You pretty much know what you’re getting into with a movie based on a Nicholas Sparks novel, but even for those low standards, here’s one that begs its audience to invest emotionally in two protagonists who just might be, well, terrible people.
Travis (Benjamin Walker) is a dreamy veterinarian living in a sleepy coastal town in North Carolina when his new neighbour, Gabby (Teresa Palmer), catches his eye. However, she’s got a charming yet apparent workaholic boyfriend, Ryan (Tom Welling), and so when Ryan is away on business, Gabby can no longer deny her feelings for Travis.
Though in many respects The Choice is your usual frothy Sparks movie, complete with pleasant cinematography, decent acting and a respected, older supporting actor earning the easiest paycheque of their lives (in this case it’s Tom Wilkinson), it also has one major dramatic hurdle that audiences may be unable to get past; Travis and Gabby are kinda shitty human beings.
The movie half-assedly argues that their love is “special”, and so we shouldn’t care that Gabby cheats on her perfectly affable boyfriend, but the movie doesn’t take a particularly sympathetic approach to Ryan’s heartbreak either. The script completely glosses over him as a character, even if it doesn’t take the usual easy way out of either making him a cardboard villain or magically matching him up with another woman to make it all seem OK.

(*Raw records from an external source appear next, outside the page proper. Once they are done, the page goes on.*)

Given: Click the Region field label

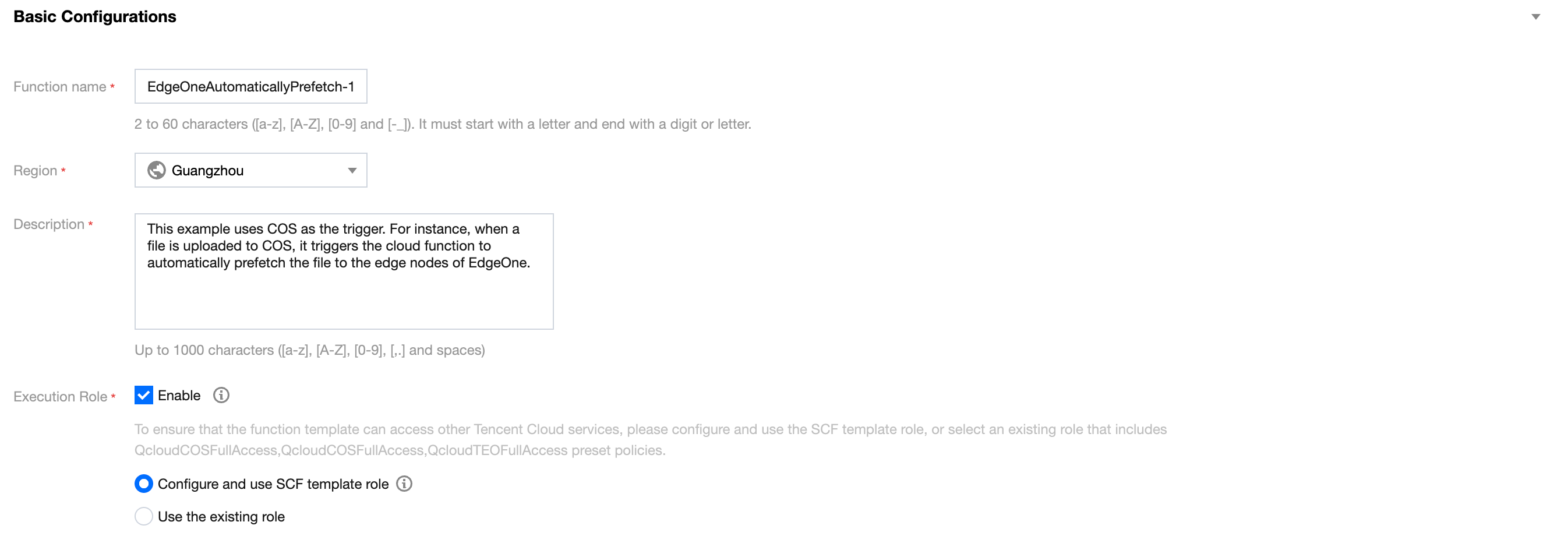Looking at the screenshot, I should click(x=36, y=171).
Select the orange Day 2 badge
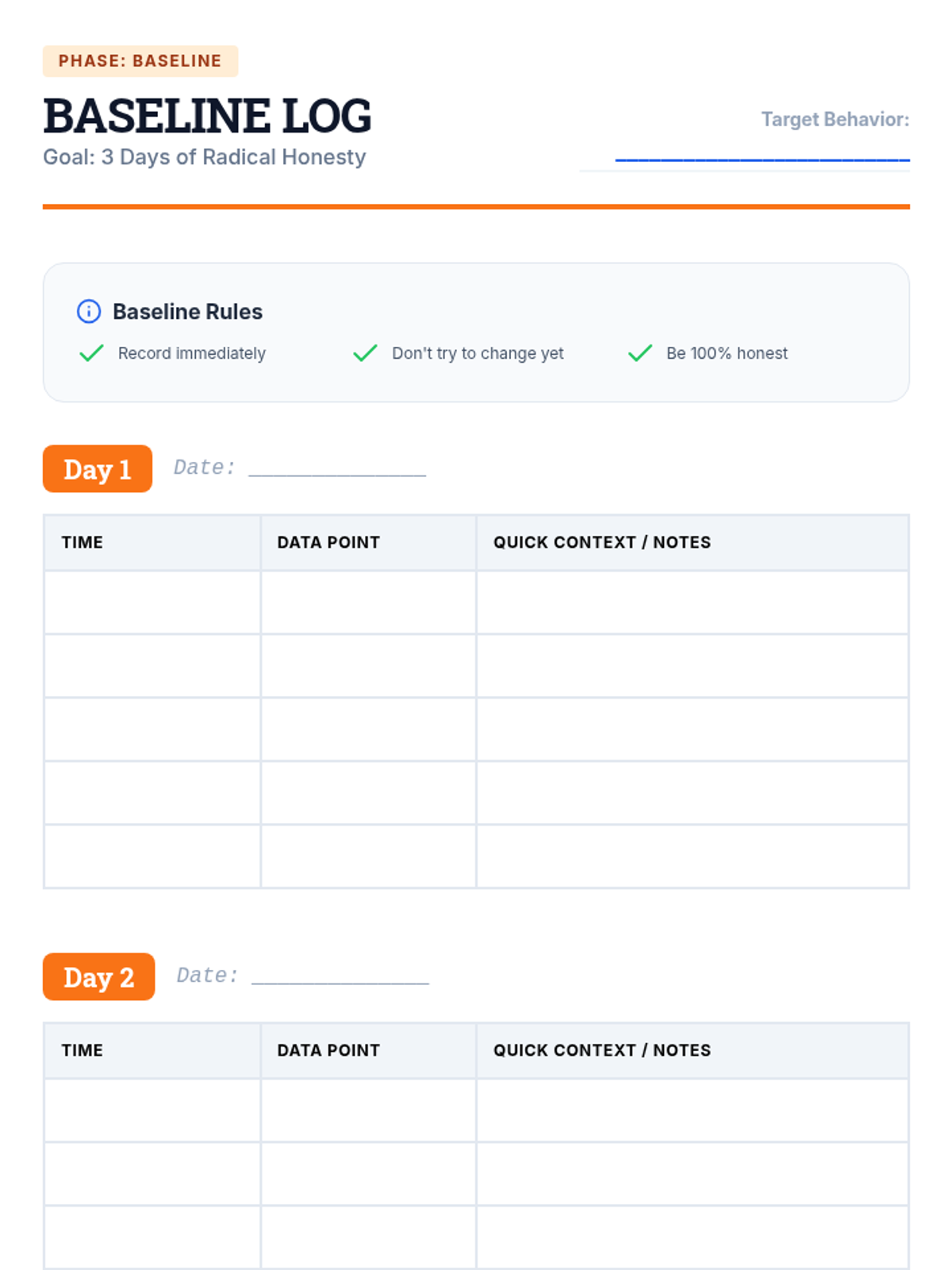The image size is (952, 1270). 98,977
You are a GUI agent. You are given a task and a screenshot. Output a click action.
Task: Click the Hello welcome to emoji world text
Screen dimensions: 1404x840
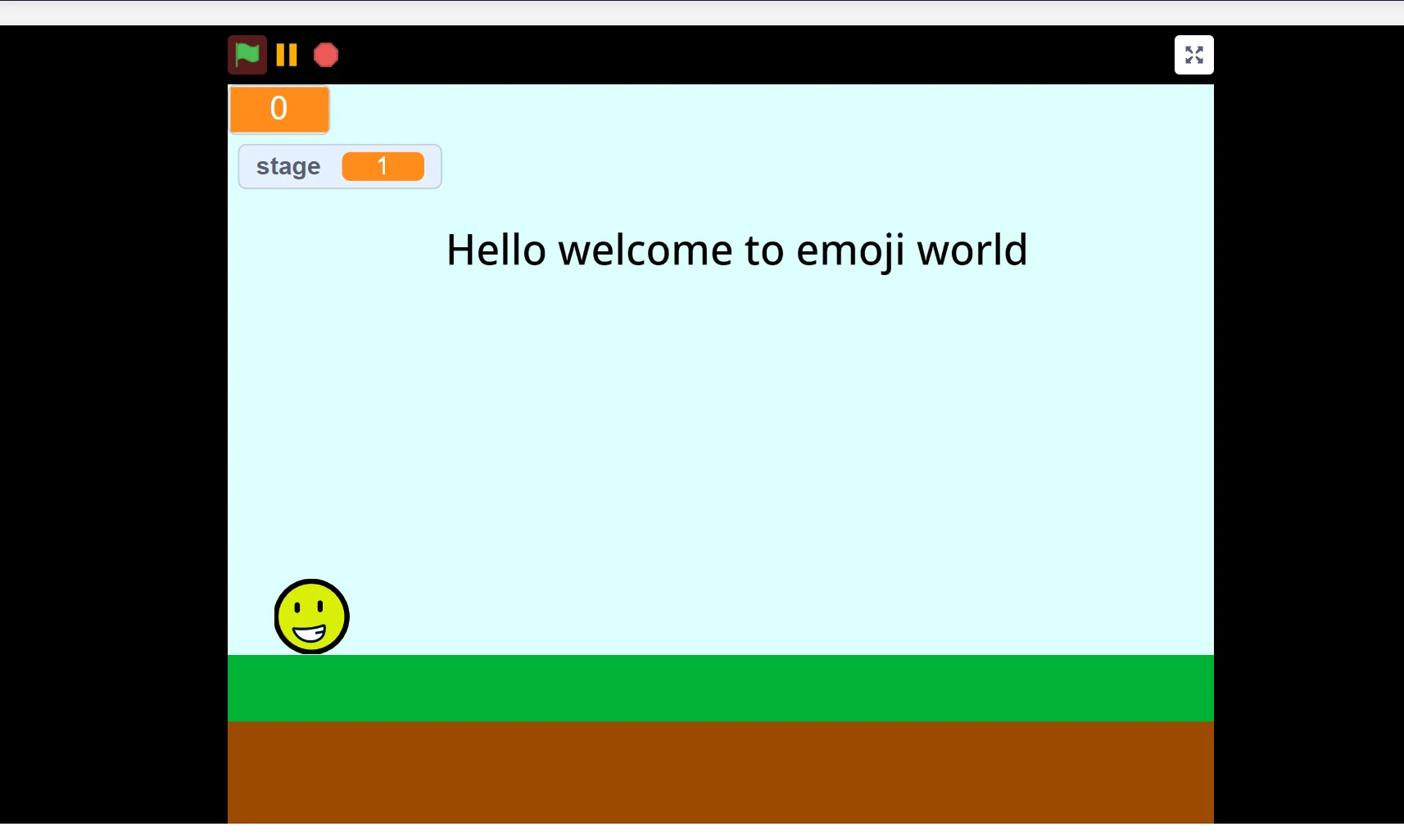point(736,250)
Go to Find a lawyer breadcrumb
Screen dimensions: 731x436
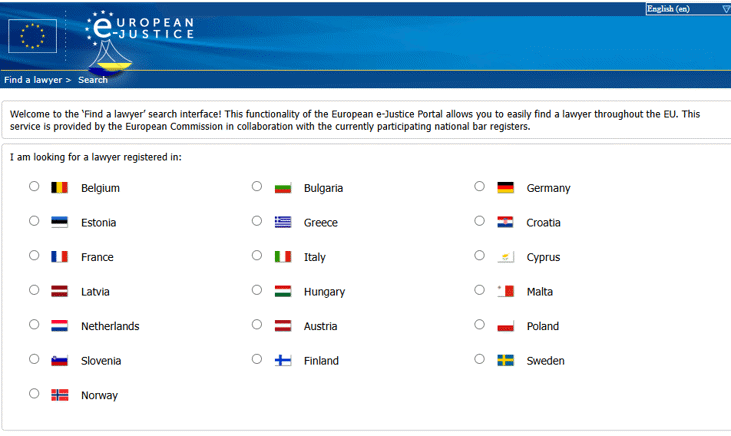(33, 80)
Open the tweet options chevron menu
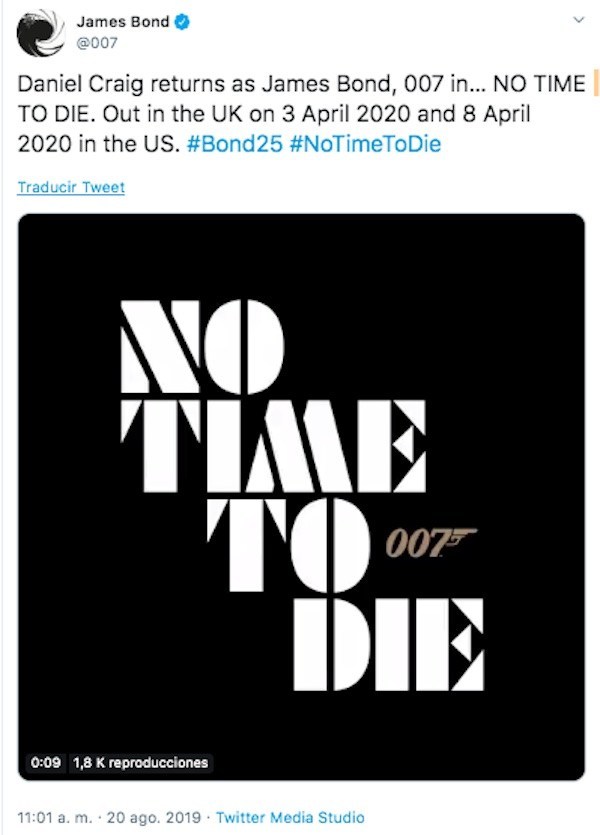The height and width of the screenshot is (835, 600). click(x=578, y=22)
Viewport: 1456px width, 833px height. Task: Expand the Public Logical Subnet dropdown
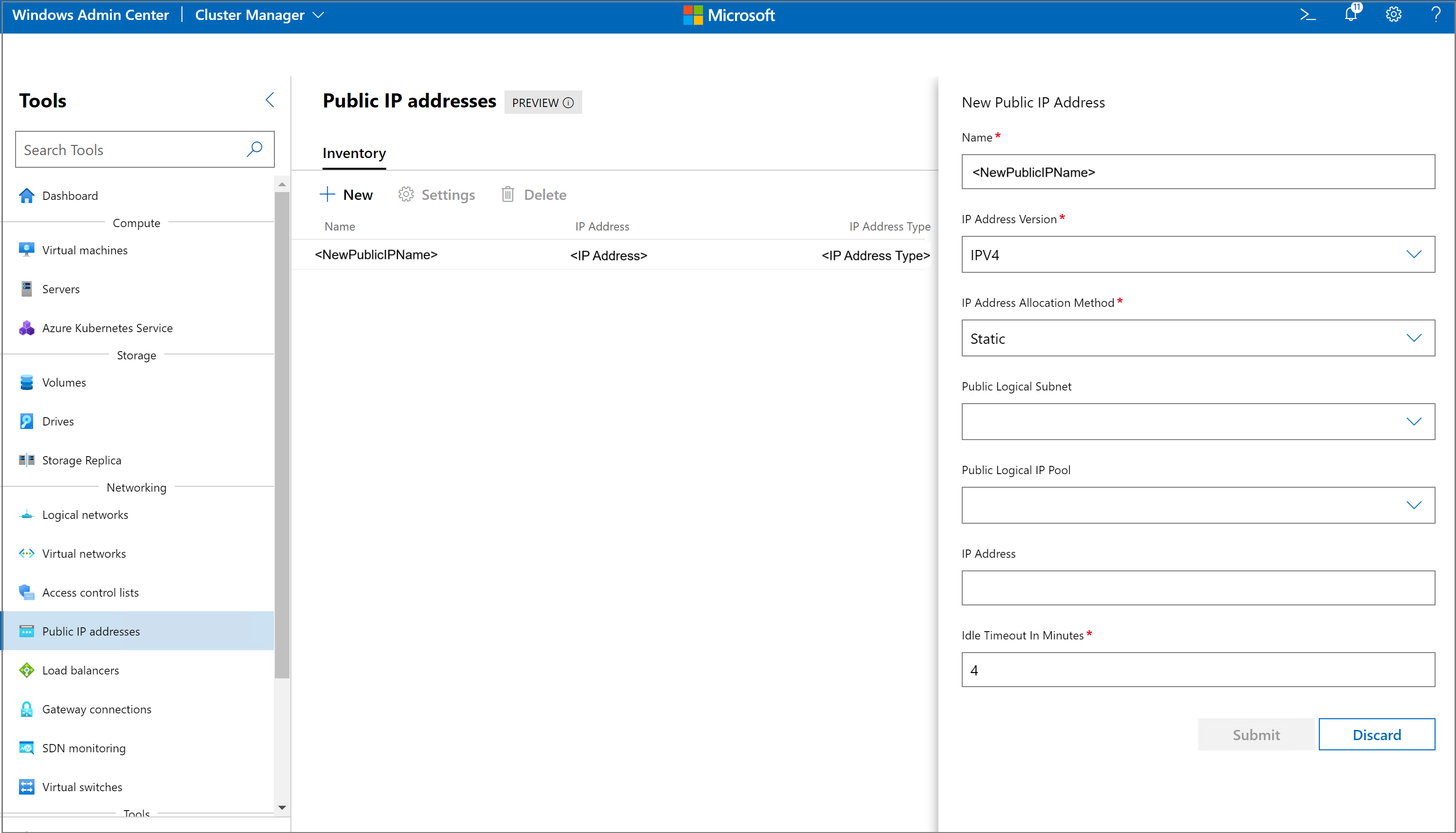[x=1197, y=422]
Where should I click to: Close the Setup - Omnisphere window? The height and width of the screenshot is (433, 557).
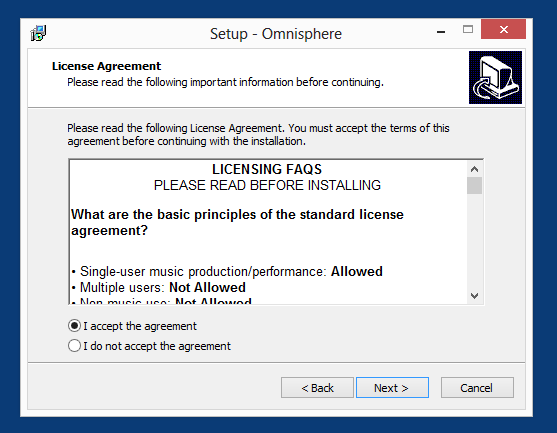[503, 29]

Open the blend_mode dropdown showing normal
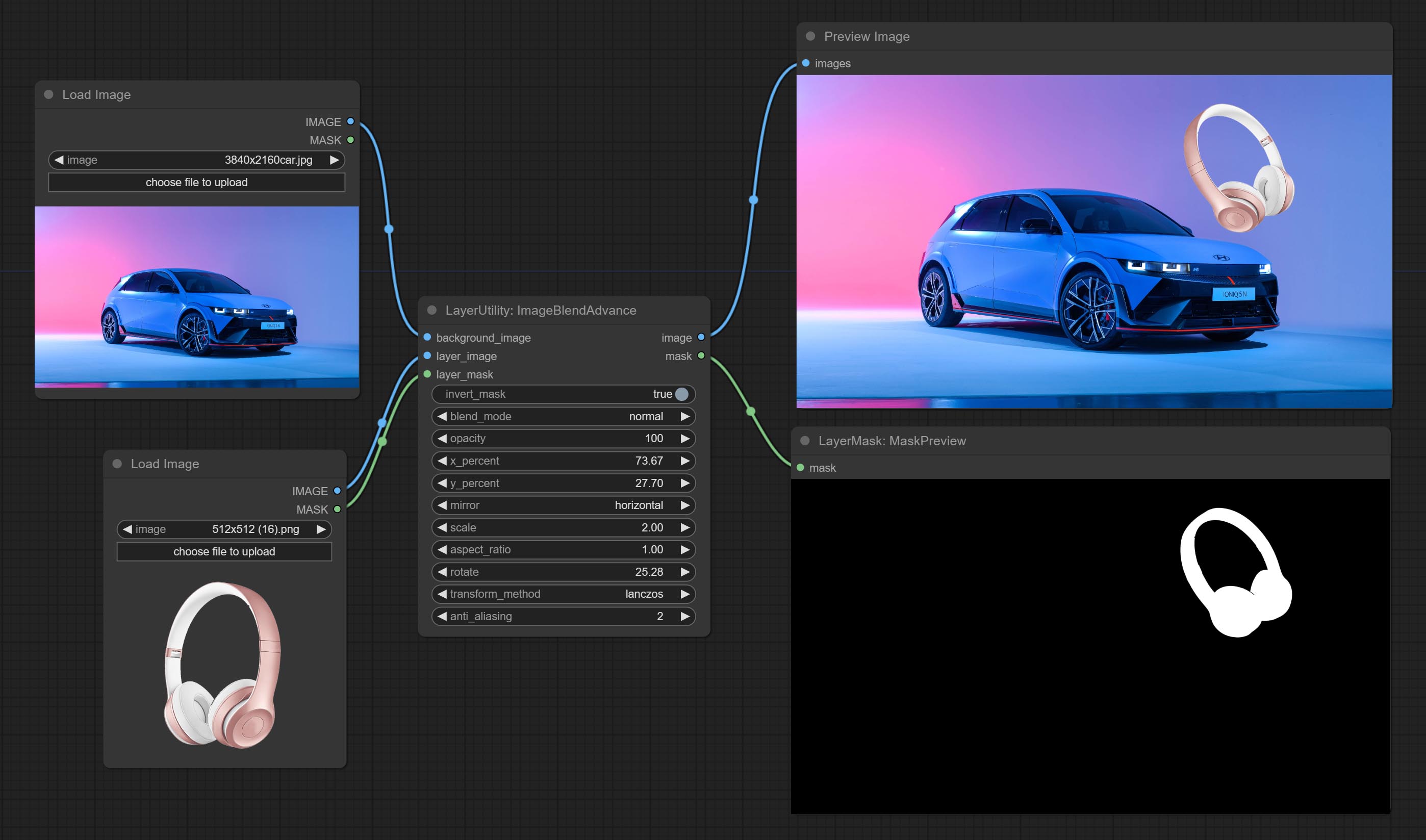pos(563,417)
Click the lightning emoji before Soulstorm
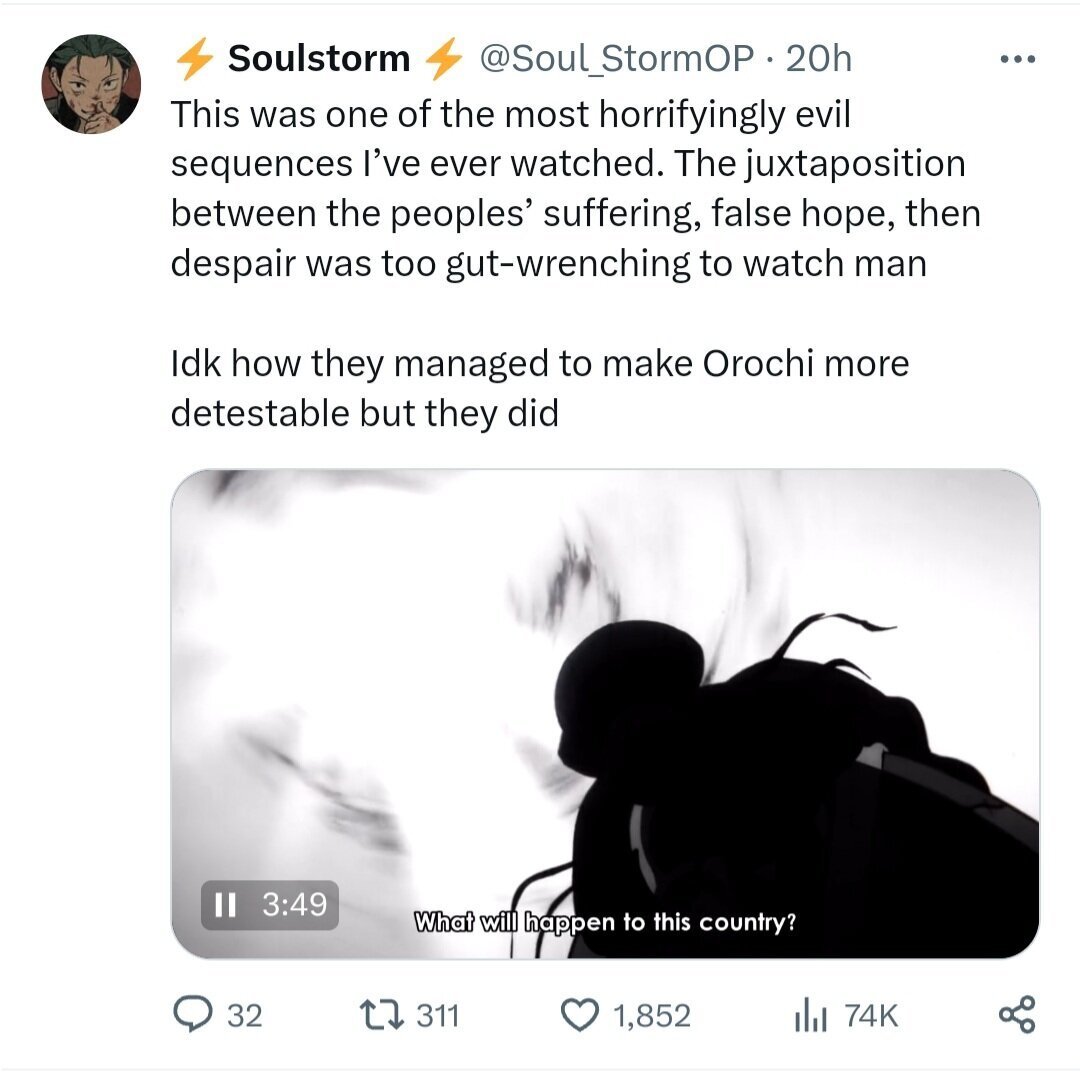The image size is (1080, 1085). [x=193, y=60]

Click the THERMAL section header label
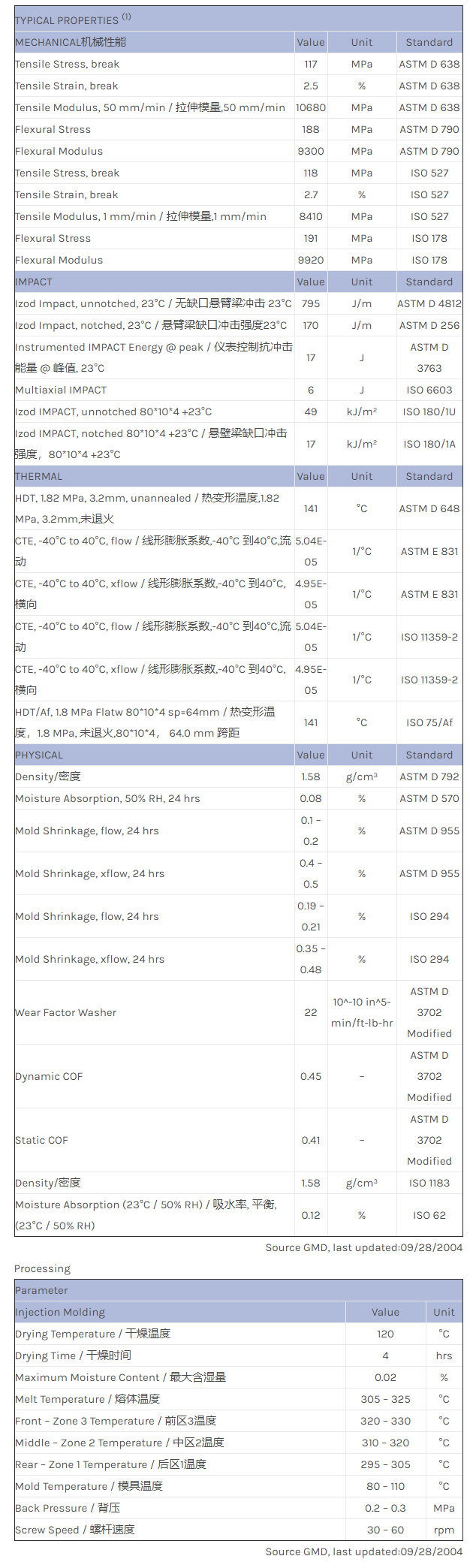[x=39, y=477]
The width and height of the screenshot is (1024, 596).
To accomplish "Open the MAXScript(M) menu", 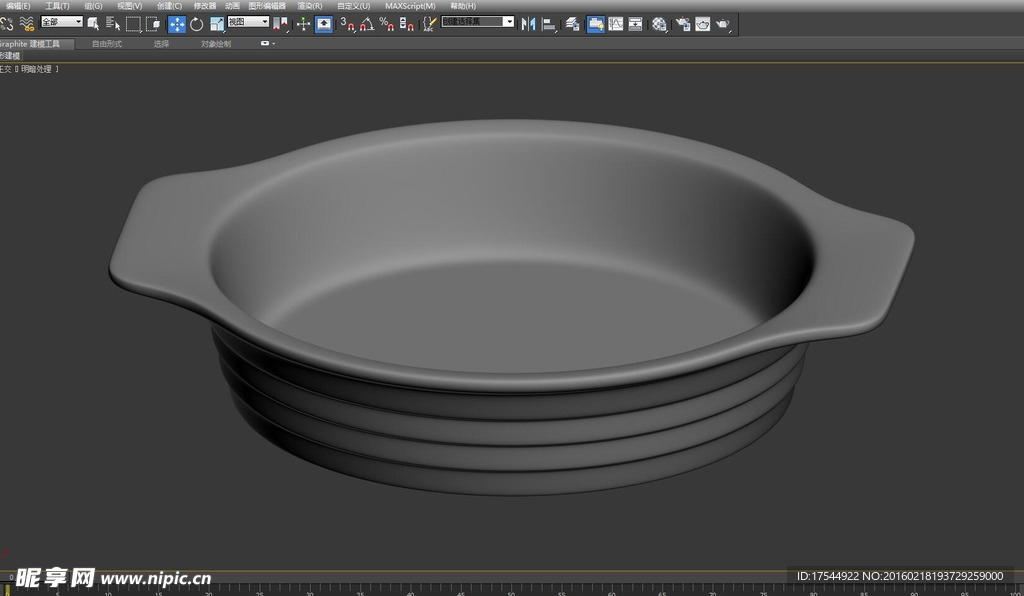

Though Walker and Palmer have solid chemistry, it’s just not very interesting to watch their easy love unfold, at least until one horrifying and hilarious mid-film sequence in which Travis quite literally bullies Gabby into agreeing to marry him. Like so many things in this film, the filmmakers clearly think they’re nailing romantic, when in actual fact it’ll surely prove insipid and even downright unpleasant to all but the most sappy of audiences.
Then there’s the inevitable third-act tragedy which leads to a quasi-supernatural resolution, although thankfully it’s nowhere near as jaw-droppingly jarring as the ghost reveal in the infamous Safe Haven. Still, the film’s not a whole lot better, if only because at least Safe Haven featured two protagonists we could actually kinda-sorta root for. Here? They’re douchebags, which kills the thing from the second act onward.
Make the right Choice and simply don’t give this mulch your money.